Which is a bit odd, since Jean Sibelius has rarely featured in
my listening repertoire for many years (apart from the violin
concerto), and equally odd in that my listening had recently moved
away from orchestral music in favour of chamber music, and solo
instruments. Whatever: it's wall to wall Sibelius at the moment, with
all seven symphonies receiving a well-deserved airing. The second,
fifth, sixth and seventh symphonies are familiar fare, the other
three less so. My current listening is confined to LSO Live
recordings made by Colin Davis more than a decade or so ago.
The LSO knows the music backwards, the recorded sound is not bad at
all, and Davis's conducting is right for Sibelius (even if we have
him singing along with the orchestra in the fifth symphony).
In England, Thomas
Beecham espoused the cause of Sibelius early on; in the 1950s and
60s, Herbert von Karajan continued the cause, somewhat
unusually for a German; Sibelius was popular in Scandinavia, in
Russia and in Britain – perhaps also in America – but had made
little impact in Germany, and pretty well none at all in France or
Italy. Sibelius's music is music of the North, with icy winds and
freezing frost. The second and fifth symphonies have become almost
popular (a Frenchman, Pierre Monteux, made a very fine recording of
the second symphony back in 1958, again with the LSO). I grew up in
my distant teens with the sixth and seventh symphonies (Philharmonia
under von Karajan) and still have a soft spot for these two; like a
long draft of pure, cool, spring water. The earlier Sibelius
symphonies still show his debt to Tchaikovsky and the Russians; the
later symphonies are pure Nordic Sibelius. Many Beecham Sibelius
recordings are still available, as are the recordings made by von
Karajan, first with the Philharmonia, then with the Berlin
Philharmonic — I prefer the earlier Philharmonia recordings, where
von Karajan was less obsessed with pure, silky sound, and the
Philharmonia was at its peak in the 1950s with Klemperer and von
Karajan in and out of the recording studios and concert halls, all
presided over by Walter Legge. I even have a recording conducted by
Furtwängler of En Saga (1943, Berlin Philharmonic) and, in
the same year, he conducted Georg Kulenkampff in the violin concerto.

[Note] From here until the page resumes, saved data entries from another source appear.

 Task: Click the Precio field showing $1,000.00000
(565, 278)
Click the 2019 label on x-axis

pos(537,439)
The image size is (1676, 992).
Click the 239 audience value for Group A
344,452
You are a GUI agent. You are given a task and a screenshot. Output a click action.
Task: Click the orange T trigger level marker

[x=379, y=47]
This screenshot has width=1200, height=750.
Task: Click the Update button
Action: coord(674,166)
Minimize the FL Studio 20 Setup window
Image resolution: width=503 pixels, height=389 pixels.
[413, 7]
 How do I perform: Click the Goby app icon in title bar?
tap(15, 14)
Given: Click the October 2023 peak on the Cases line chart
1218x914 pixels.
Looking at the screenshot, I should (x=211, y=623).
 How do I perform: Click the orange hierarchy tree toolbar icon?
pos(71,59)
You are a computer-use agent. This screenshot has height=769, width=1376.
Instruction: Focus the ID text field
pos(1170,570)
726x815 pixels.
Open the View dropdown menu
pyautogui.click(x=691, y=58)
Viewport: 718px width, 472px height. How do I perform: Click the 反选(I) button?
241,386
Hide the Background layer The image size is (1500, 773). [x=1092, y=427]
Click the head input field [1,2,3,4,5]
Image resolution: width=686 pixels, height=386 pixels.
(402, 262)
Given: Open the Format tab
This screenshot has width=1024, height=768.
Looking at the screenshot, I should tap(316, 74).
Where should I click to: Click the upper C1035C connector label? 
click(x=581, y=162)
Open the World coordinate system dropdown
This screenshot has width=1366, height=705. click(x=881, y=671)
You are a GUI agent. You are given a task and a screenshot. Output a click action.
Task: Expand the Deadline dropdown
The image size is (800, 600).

Praga Digital is currently re-issuing re-vamped transfers of the
Karajan-Philharmonia symphonies five, six, and seven. I have my name
down.
And for the violin
concerto? I have 56 different recordings, the classics being the
Heifetz and the Neveu recordings from earlier in the last century.
Pretty well every violinist that ever drew a bow has recorded the
work, which has joined the Mendelssohn and Tchaikovsky concertos at
the top of the A-list. My modern choice would probably be one of the
two recordings with Lisa Batiashvili playing. Or maybe Vadim
Repin (I have no less than six different recordings of Repin
playing this work).
Sibelius avoided the
gigantism and long-windedness that characterised much of the music at
the end of the nineteenth century and the beginning of the twentieth;
Wagner, Bruckner, Mahler and Elgar all wrote music that, arguably,
often goes on just too long. Most of Sibelius's symphonies come in
comfortably at around 30 minutes each; a good listening span. In
self-imposed musical exile after his seventh symphony, he shunned the
sterile cul-de-sac of the serialists such as Schönberg, Berg and
their acolytes, fortunately for his music and his future reputation.
My mini- Sibelius festival over, I'll nevertheless not re-shelve the
CDs but will keep them by me. I value all seven Sibelius symphonies,
even the fourth that proves that the Russians do not have a monopoly
on musical pessimism and gloom.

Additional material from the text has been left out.